START RECORDS SHOWN
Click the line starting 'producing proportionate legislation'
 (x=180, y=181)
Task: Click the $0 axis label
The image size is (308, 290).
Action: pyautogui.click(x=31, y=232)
END RECORDS SHOWN
> _YOUR OBJECTIVE_
Write out precisely the lines from the one holding "Task: Click the $0 axis label" through the end of the material, including both of those ends.

> _TASK SOLUTION_
Task: Click the $0 axis label
The image size is (308, 290).
Action: pyautogui.click(x=31, y=232)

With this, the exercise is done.